((

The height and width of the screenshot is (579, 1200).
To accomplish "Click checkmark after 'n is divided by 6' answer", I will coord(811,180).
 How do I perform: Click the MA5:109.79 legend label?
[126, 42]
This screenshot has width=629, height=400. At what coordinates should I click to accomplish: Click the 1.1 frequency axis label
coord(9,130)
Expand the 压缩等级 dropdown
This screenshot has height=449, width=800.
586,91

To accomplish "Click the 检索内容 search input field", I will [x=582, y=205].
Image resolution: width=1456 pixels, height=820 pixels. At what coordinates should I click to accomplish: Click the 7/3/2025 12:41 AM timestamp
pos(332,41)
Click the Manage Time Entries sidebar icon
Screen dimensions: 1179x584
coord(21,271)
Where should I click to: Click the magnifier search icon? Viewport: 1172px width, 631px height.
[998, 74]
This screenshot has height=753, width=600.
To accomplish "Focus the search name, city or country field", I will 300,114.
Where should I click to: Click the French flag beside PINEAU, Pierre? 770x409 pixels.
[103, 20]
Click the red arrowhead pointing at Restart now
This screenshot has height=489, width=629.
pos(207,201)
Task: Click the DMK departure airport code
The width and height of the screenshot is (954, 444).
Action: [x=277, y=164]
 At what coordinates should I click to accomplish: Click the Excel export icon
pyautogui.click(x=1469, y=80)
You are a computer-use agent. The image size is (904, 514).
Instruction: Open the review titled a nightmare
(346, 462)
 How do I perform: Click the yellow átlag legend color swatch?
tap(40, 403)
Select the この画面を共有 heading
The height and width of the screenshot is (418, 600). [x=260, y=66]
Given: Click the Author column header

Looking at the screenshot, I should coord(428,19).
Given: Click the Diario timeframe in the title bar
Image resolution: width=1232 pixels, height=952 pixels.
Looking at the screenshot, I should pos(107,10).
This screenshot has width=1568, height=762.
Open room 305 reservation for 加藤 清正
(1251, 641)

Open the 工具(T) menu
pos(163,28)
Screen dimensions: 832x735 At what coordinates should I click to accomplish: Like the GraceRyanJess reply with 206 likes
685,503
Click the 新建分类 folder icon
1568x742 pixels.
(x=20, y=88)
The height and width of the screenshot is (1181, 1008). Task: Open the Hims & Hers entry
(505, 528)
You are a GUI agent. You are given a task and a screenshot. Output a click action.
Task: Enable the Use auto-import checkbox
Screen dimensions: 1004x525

))

The line containing "You are a GUI" and every line after it, through the end of the records, should be repeated exactly and alone.

You are a GUI agent. You are given a task and a screenshot. Output a click action.
Task: Enable the Use auto-import checkbox
Screen dimensions: 1004x525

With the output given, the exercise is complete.